Les éditions Actes Sud ont publié, en mai 2025, du sociologue et philosophe Jacques Leenhardt, un ouvrage intitulé Le Brésil illustré. L’héritage postcolonial de Jean-Baptiste Debret (1768-1848). 

La Maison de l’Amérique latine, dans le cadre de sa saison France-Brésil, consacre une importante exposition à l’œuvre de cet artiste et à l’écho qu’elle a rencontré chez treize plasticiens brésiliens d’aujourd’hui qui, « ne se reconnaissant pas dans cette archive coloniale, s’en emparent pour la détourner, la carnavaliser, la resymboliser ».

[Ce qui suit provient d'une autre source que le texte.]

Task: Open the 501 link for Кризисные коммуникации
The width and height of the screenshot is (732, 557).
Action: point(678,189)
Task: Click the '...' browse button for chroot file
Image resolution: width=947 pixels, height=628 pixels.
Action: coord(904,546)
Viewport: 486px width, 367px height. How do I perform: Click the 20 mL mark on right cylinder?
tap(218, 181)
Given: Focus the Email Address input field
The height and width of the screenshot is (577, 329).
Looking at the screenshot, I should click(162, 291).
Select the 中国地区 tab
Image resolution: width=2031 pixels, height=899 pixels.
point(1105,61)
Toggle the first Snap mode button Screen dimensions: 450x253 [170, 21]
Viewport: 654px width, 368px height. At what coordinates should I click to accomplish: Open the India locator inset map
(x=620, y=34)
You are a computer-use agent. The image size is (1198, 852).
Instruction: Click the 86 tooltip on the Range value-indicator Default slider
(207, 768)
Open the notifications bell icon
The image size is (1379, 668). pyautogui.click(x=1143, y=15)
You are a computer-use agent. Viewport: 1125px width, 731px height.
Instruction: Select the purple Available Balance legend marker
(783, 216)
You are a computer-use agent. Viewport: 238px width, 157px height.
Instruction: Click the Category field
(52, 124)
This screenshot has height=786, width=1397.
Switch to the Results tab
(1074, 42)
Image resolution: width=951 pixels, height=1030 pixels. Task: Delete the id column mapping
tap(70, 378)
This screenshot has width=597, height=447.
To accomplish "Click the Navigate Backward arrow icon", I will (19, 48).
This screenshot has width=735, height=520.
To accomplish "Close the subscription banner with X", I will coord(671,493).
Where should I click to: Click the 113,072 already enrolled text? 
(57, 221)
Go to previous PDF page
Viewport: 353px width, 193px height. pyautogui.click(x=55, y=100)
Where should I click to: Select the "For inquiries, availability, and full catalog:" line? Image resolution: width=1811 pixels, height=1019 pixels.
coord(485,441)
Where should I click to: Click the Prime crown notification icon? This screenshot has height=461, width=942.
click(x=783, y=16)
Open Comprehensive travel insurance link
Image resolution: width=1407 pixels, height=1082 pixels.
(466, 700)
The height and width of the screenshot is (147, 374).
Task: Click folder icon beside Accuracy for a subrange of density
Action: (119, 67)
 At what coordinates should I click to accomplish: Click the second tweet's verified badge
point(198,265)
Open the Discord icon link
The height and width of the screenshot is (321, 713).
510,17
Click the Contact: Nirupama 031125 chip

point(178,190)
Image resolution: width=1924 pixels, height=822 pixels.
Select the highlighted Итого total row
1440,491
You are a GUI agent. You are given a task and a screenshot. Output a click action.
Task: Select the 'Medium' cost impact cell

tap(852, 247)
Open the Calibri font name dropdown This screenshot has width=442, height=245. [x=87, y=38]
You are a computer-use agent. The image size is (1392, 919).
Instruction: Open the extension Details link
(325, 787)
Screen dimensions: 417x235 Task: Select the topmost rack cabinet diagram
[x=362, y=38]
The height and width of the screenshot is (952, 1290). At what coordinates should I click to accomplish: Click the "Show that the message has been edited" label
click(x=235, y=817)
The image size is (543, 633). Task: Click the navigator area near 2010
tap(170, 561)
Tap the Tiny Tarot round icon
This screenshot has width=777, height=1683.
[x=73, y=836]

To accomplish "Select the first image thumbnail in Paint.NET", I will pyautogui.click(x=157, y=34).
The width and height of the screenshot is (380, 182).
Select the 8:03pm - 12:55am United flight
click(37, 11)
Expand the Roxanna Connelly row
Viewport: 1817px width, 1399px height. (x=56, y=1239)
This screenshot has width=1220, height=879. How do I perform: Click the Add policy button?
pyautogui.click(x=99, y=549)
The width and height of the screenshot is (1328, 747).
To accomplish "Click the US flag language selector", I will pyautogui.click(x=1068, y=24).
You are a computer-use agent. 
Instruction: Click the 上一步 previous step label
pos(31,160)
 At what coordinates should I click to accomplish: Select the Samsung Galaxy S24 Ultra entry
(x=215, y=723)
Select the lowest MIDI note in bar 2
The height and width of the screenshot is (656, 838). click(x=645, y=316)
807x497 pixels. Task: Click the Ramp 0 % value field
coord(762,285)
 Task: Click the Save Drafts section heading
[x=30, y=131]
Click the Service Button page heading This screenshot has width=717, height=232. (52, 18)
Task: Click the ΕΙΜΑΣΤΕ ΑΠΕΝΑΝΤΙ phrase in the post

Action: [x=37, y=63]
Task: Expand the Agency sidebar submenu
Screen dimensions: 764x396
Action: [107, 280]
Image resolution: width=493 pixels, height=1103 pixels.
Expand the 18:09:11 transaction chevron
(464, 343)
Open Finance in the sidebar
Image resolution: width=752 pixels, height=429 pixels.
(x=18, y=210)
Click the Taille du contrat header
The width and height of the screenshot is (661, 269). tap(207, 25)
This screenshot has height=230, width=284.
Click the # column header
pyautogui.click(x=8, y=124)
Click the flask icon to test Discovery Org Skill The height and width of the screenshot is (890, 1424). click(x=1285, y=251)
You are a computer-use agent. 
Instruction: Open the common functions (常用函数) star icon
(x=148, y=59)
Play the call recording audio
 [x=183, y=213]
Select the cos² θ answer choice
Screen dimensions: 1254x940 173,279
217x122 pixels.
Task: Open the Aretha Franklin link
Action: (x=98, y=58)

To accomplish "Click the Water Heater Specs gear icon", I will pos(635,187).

Peintre officiel de la cour du Portugal

J.-B. Debret, peintre proche de l’éminent David, fut comme lui jacobin, avant d’adhérer à l’Empire napoléonien. Émigré à Rio de Janeiro en 1815, il y fut reçu en qualité de peintre officiel de la cour royale du Portugal déplacée dans sa colonie, et y demeura une quinzaine d’années. Il fut ainsi témoin de l’accession du pays à l’indépendance, en 1822, avec la proclamation de l’Empire du Brésil. En 1831, rentré à Paris, il publia un livre abondamment illustré, Voyage pittoresque et historique au Brésil.

Exécutées tout au long de son séjour, ses aquarelles, jusqu’alors demeurées secrètes, constituaient un véritable compte rendu sociologique de la vie quotidienne à Rio à l’heure de sa mutation. Censuré puis oublié pour avoir trop crûment montré la société esclavagiste, Voyage pittoresque et historique au Brésil fut redécouvert, traduit et publié au Brésil en 1940. Le succès fut tel qu’il devint une référence iconographique capitale sur la période concernée.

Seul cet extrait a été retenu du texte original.